Definitivamente, era um novo e radical passo nas ações de protesto não-violento, atingindo as engrenagens que faziam funcionar um modelo económico que, para Luther King, promoviam a pobreza e a desigualdade. E foi mais longe, nessa noite de tempestade, apelando a que apoiassem e reforçassem as instituições bancárias geridas por negros, retirando o dinheiro dos velhos bancos situados no centro da cidade para o depositar noutros, nos quais as suas poupanças teriam melhores taxas de juro, além de acesso a empréstimos mais vantajosos.

No dia seguinte, a 4 de abril de 1968, quando o relógio apontava para as 18h01, e enquanto desfrutava de um momento de descanso no balcão do hotel em que se hospedara, uma bala, disparada por atirador furtivo, furou-lhe a bochecha direita, atravessou a veia jugular e a medula espinhal, alojando-se no ombro.
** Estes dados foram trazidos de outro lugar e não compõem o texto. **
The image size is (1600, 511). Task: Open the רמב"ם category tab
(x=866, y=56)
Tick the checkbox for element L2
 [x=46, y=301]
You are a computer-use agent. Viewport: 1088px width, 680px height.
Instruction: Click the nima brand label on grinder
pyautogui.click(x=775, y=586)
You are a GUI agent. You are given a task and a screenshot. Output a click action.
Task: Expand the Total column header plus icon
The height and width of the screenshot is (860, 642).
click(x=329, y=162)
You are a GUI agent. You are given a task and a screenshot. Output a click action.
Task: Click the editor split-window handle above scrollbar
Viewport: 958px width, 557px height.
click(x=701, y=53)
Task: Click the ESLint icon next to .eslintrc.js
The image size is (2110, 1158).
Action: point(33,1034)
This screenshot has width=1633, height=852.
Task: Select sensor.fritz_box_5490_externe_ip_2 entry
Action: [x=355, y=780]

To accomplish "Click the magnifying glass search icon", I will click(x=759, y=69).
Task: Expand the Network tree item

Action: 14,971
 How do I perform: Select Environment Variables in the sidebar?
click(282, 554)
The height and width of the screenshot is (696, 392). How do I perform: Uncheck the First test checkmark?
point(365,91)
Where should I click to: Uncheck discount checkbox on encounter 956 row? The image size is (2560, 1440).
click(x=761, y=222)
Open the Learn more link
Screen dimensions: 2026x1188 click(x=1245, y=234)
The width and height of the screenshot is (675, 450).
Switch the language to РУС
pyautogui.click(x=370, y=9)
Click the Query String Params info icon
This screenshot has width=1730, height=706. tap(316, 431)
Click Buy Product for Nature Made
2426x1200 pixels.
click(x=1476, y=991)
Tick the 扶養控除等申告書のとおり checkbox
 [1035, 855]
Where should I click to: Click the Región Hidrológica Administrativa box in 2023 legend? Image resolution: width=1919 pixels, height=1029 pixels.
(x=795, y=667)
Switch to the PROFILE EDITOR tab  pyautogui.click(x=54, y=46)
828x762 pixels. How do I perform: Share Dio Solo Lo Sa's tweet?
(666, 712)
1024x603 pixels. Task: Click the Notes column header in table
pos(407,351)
Uma hora e quatro minutos depois, no bloco operatório do hospital local, os médicos, incapazes de o salvar, declararam o óbito de Martin Luther King Jr., aos 39 anos de idade. Ainda hoje não existem certezas sobre quem foi o assassino, tampouco quem possam ter sido os possíveis mandantes – pese embora uma pessoa tenha sido condenada pela sua morte.

Acabemos com o último parágrafo do seu último sermão. Palavras de quem, em paz com a sua consciência, parecia antever o que estava para suceder:

“Não sei o que vai acontecer. Temos alguns dias difíceis pela frente. Mas isso não me importa, porque estive no cimo da montanha. […] Como qualquer pessoa, gostaria de ter uma vida longa. A longevidade tem o seu lugar. Mas agora não me preocupo com isso. Só quero fazer a vontade de Deus. E Ele permitiu-me ir até à montanha. E eu olhei para além dela. E vi a terra prometida. Posso não chegar lá convosco. Mas quero que saibam, esta noite, que nós, como povo, chegaremos à terra prometida. E eu estou feliz esta noite. Não estou preocupado com nada. Não temo nenhum homem. Os meus olhos viram a glória da vinda do Senhor.”